3) Service potential and other specialist assets

The primary objective of most public sector entities is to deliver services to the public, rather than to make profits and generate a return on equity to investors. The type of assets that public sector entities hold is likely to reflect this objective – assets are held much more frequently for their service potential rather than their ability to generate cash flows. And because of the types of services provided, a significant proportion of assets used by public sector entities is specialised, examples include the road network, nuclear power stations, schools and hospitals. The specialised nature of these assets, in particular the lack of a market and lack of usability by other operators will have implications for the measurement of such assets.

The objective of IPSASB's measurement standard is to define measurement bases that assist in reflecting fairly the cost of services, operational capacity and financial capacity of assets and liabilities. However, where the service potential plays a more prominent role than the ability to generate cash flows, the measurement basis should provide information on the value of the asset's service potential.

The more specialised the asset, the less likely an active market will exist and the more likely the cost approach will be applied. In the UK, the central government financial reporting guidance (FReM) states that assets held for their service potential should be measured at their current value in existing use. They differentiate between specialised and non-specialised assets. A widely adopted measurement technique for specialised assets is depreciated replacement cost (DRC).

The data:
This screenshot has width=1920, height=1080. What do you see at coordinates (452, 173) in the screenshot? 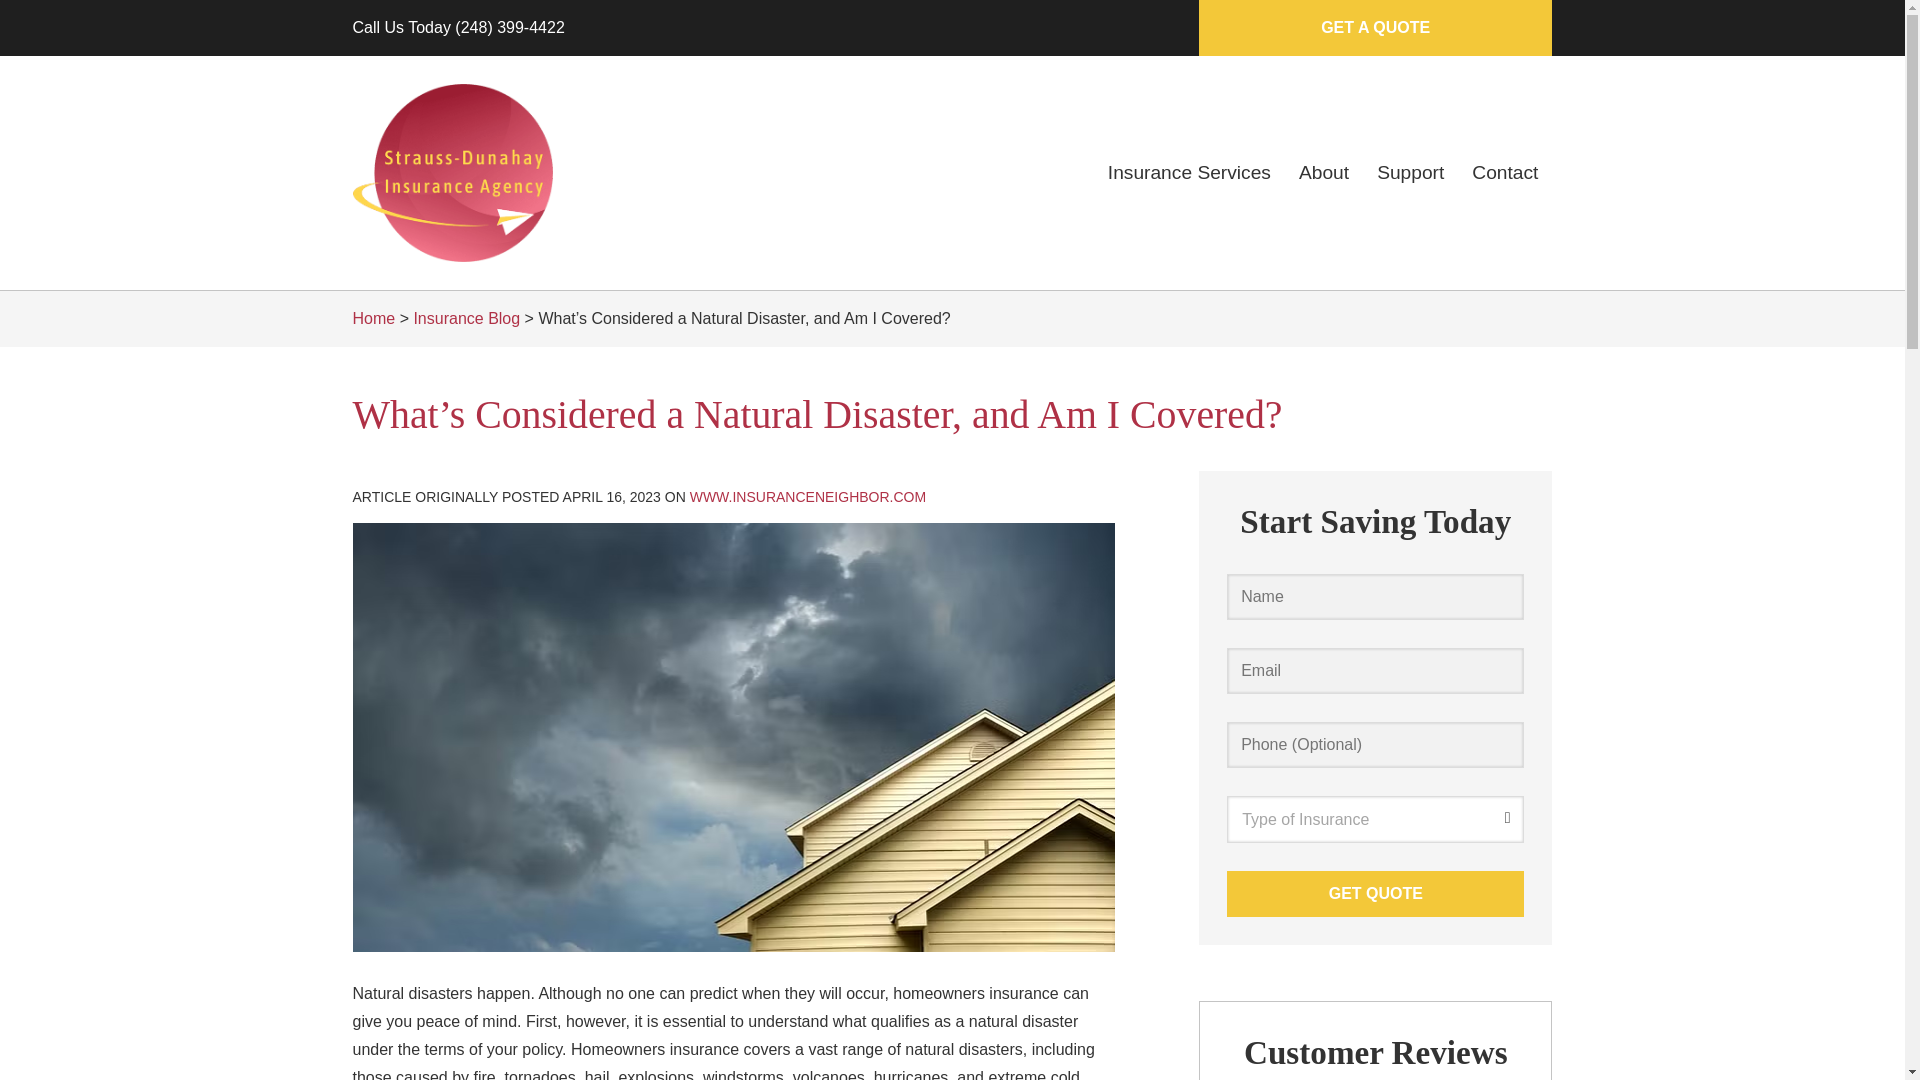
I see `Strauss-Dunahay` at bounding box center [452, 173].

Required work:
A. According to the section on service potential and other specialist assets, what measurement technique is widely adopted for specialized assets?
B. Using the reason given in the section on service potential and other specialist assets, explain why public sector entities hold assets more for their service potential than for their ability to generate cash flows.
C. Continue the section on service potential and other specialist assets from the point where it stops.

Results of the exercise:
A. Depreciated replacement cost (DRC).

B. The primary objective of most public sector entities is to deliver services to the public rather than to make profits and generate a return on equity to investors. The assets they hold reflect that objective.

C.
The UK's DRC does, however, allow for potential different locations and different configurations and is, in our view, slightly more flexible that COV. But with flexibility comes complexity and difficulty in comparisons. COV assumes existing asset, existing use and existing location (as explained above).

Finally, IPSASB noted that some jurisdictions considered the specialised vs. non-specialised distinction to be useful in considering whether fair value is an appropriate measurement basis. IPSASB concluded that while the specialisation of an asset is a useful distinction, it is not a clear determinant when assessing the appropriateness of fair value. Rather, IPSASB agreed that an entity's intent to hold the asset or liability for either financial or operational capacity is the clearest indicator of whether fair value is a suitable measurement basis.

Conclusion

One key difference between public and private sector entities is that the former are generally not profit maximising or even profit seeking. This can then impact the financial reporting when assets and liabilities are not used to their optimum capacity or when transactions are not at arm's length.

Applying the FV measurement basis for public sector assets that are used for their service potential (ie, operational assets to deliver services or that provide back office functions) may not always be appropriate. These assets are often of a specialised nature and hence lack an orderly market and may not be deployed at their highest and best use. There are techniques available to find a proxy for fair value, but these may lead to a valuation that users may not find useful or easy to understand. Therefore, IPSASB has created an alternative measurement basis, COV, that enables entities to value assets based on their service delivery objectives.

Current operational value is a broad, principles-based measurement basis and differs from fair value as it reflects the value of an asset in its current use, rather than its highest and best use. Current operational value measures the value of an asset held for its operational capacity in its current use. It reflects the amount an entity would incur at the measurement date to acquire its existing assets to be able to continue to achieve its present service delivery objectives. IPSASB is hoping it will provide a useful alternative to fair value.


1 IPSASB Conceptual Framework, 7.3 – the capacity of the entity to support the provision of services in future periods through physical and other resources.